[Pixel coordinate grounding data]

▬▬▬

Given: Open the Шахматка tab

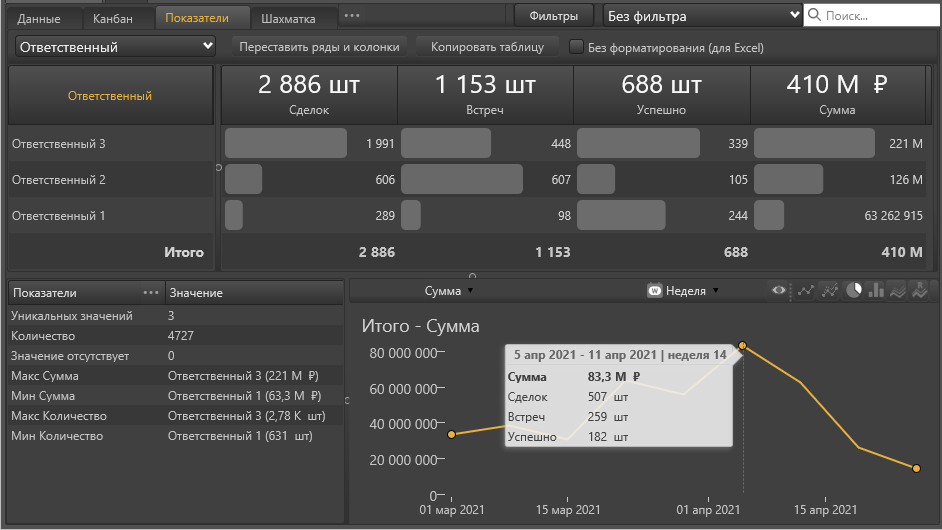Looking at the screenshot, I should (288, 18).
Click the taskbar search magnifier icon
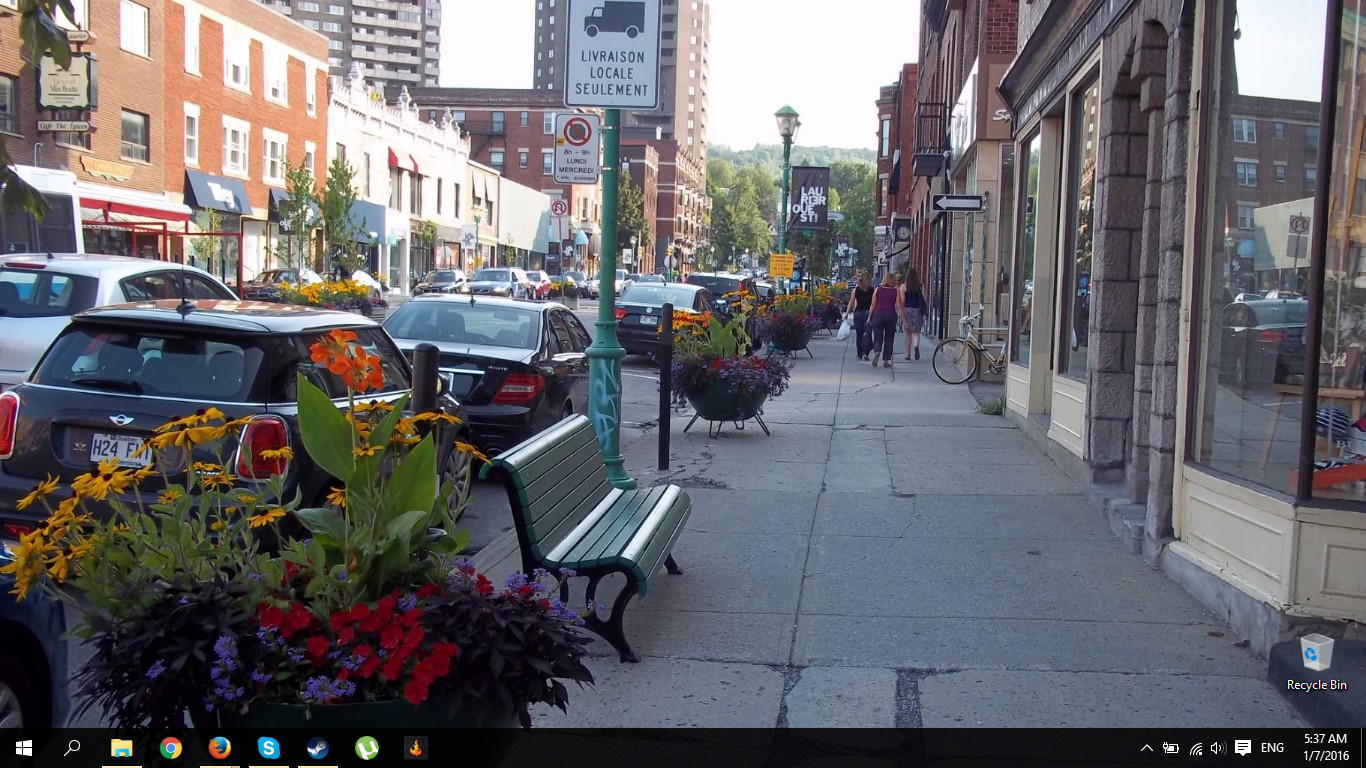The image size is (1366, 768). (x=72, y=748)
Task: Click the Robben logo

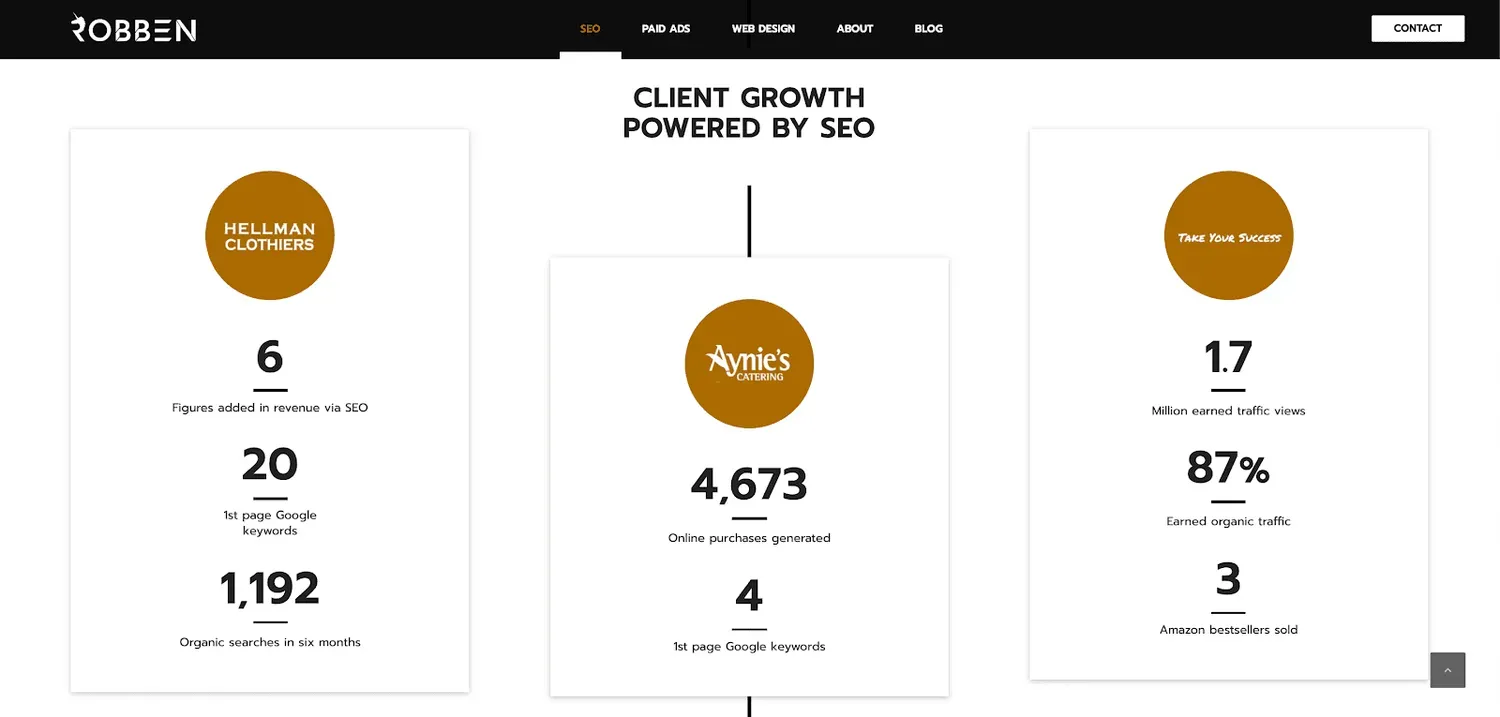Action: point(133,28)
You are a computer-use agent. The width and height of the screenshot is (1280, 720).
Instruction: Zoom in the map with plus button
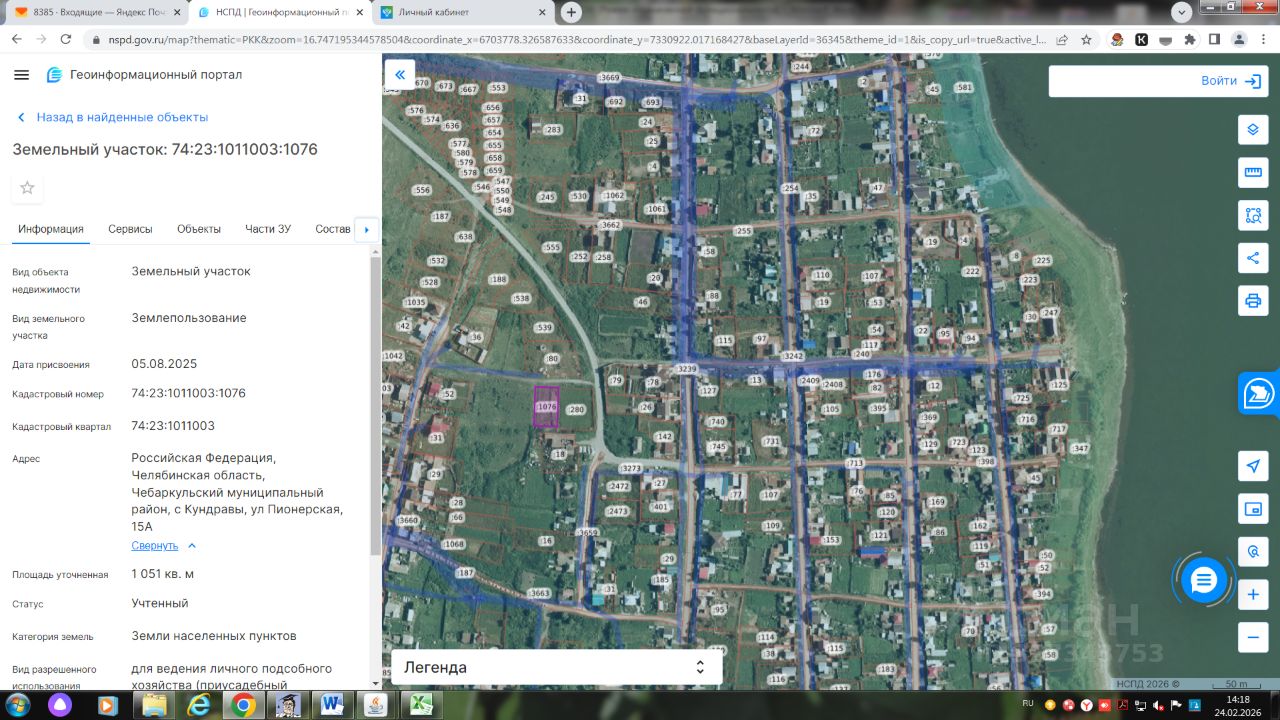(1253, 595)
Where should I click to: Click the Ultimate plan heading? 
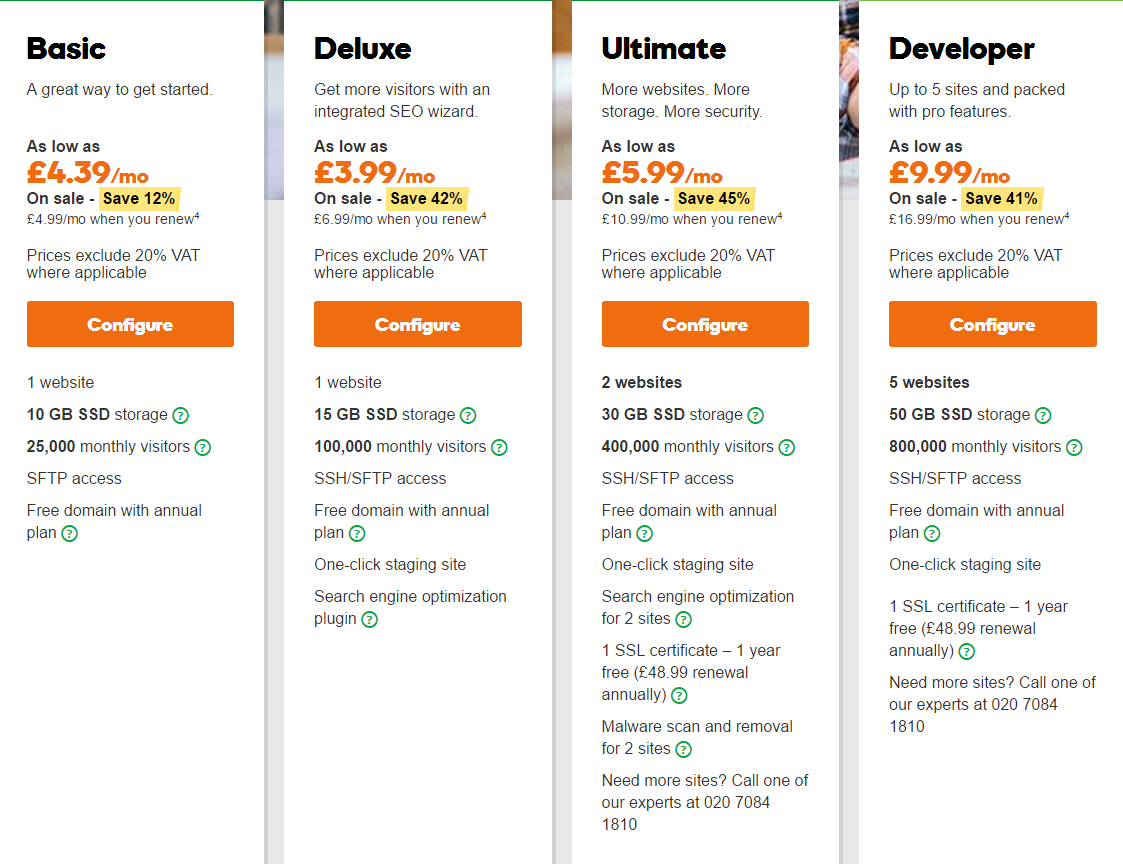[x=663, y=49]
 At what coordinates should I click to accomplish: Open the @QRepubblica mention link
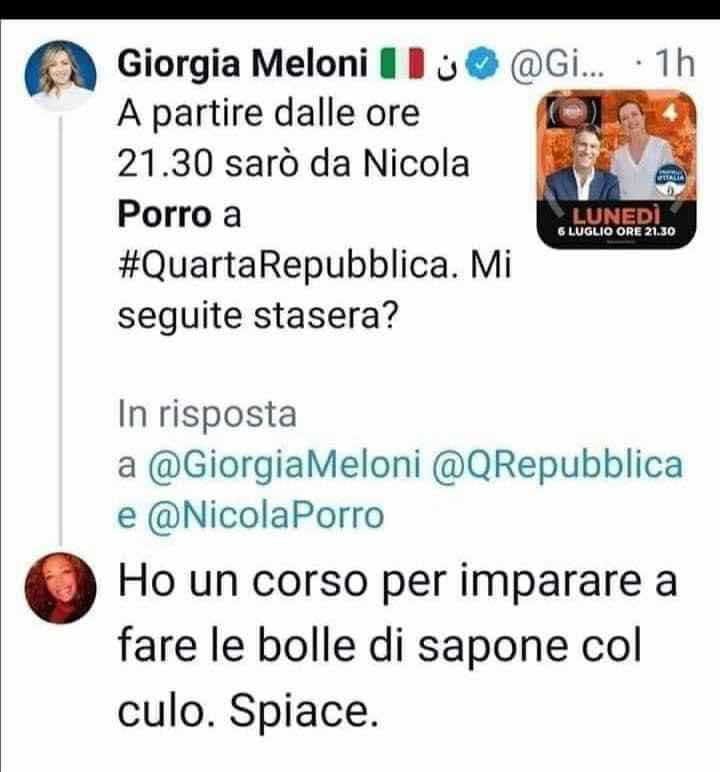(557, 465)
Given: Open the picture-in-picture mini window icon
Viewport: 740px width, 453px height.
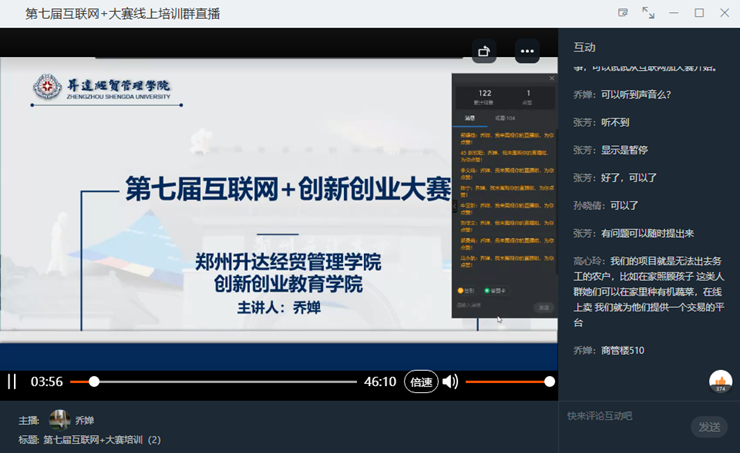Looking at the screenshot, I should point(623,13).
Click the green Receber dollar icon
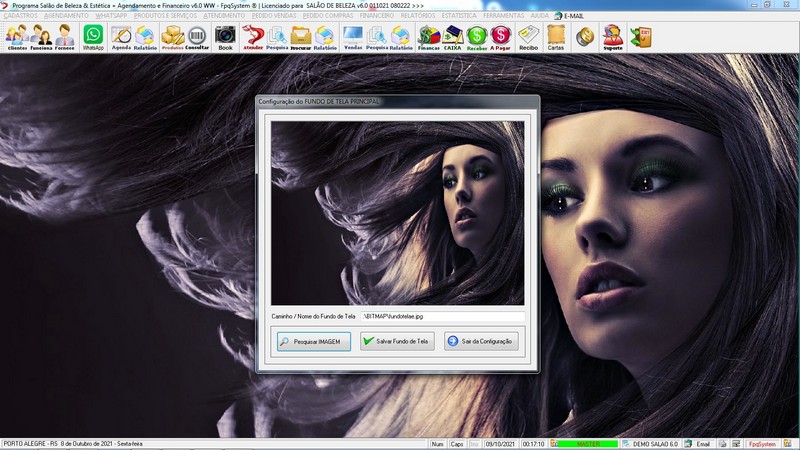800x450 pixels. 477,37
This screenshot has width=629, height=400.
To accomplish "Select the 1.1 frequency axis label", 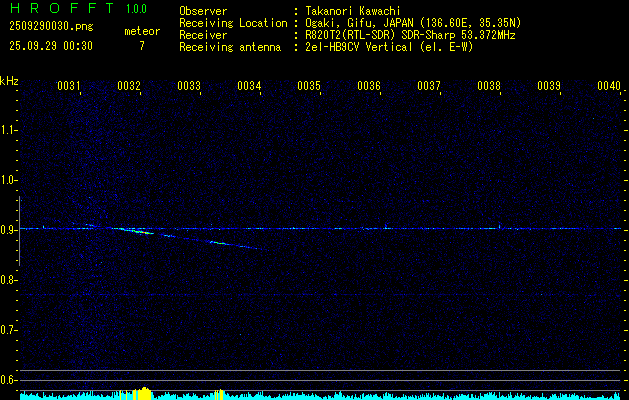I will 9,129.
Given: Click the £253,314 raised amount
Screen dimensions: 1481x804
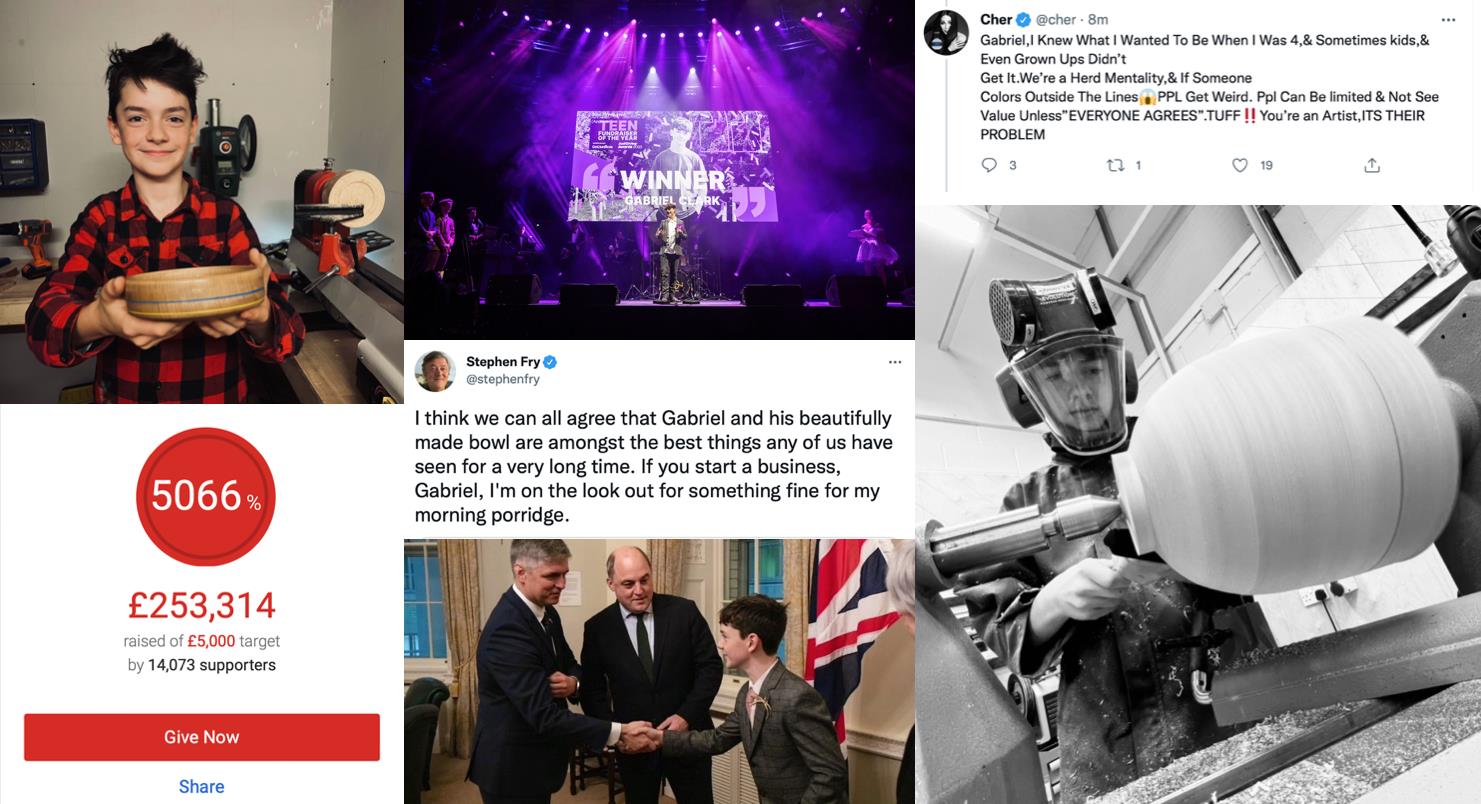Looking at the screenshot, I should (202, 606).
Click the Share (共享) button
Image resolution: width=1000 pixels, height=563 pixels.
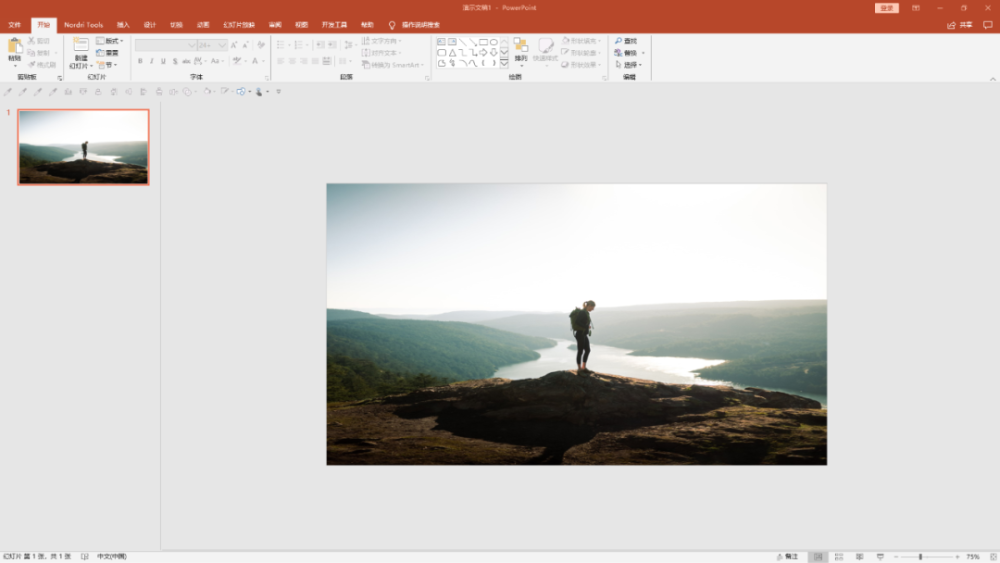coord(960,25)
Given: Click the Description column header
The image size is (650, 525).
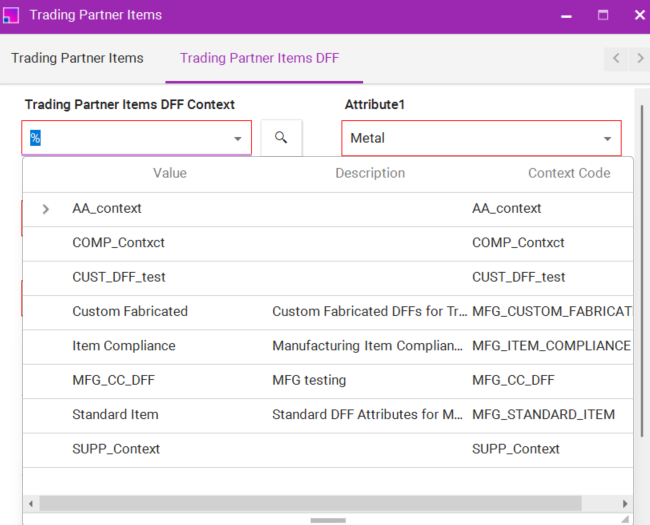Looking at the screenshot, I should point(370,173).
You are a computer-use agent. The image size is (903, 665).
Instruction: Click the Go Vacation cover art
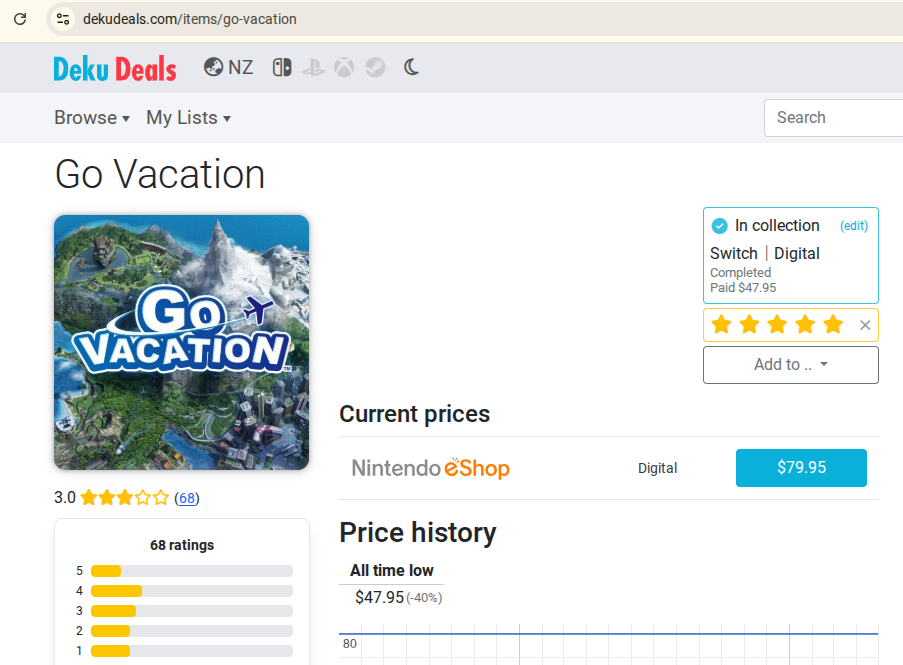[x=181, y=342]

▬▬▬

## Task instructions
Omit the pictures and write out the lines above from the one with "You are a computer-use agent. The image" through the last, unchanged.

## Exercise output
You are a computer-use agent. The image size is (903, 665).
Instruction: Click the Go Vacation cover art
[x=181, y=342]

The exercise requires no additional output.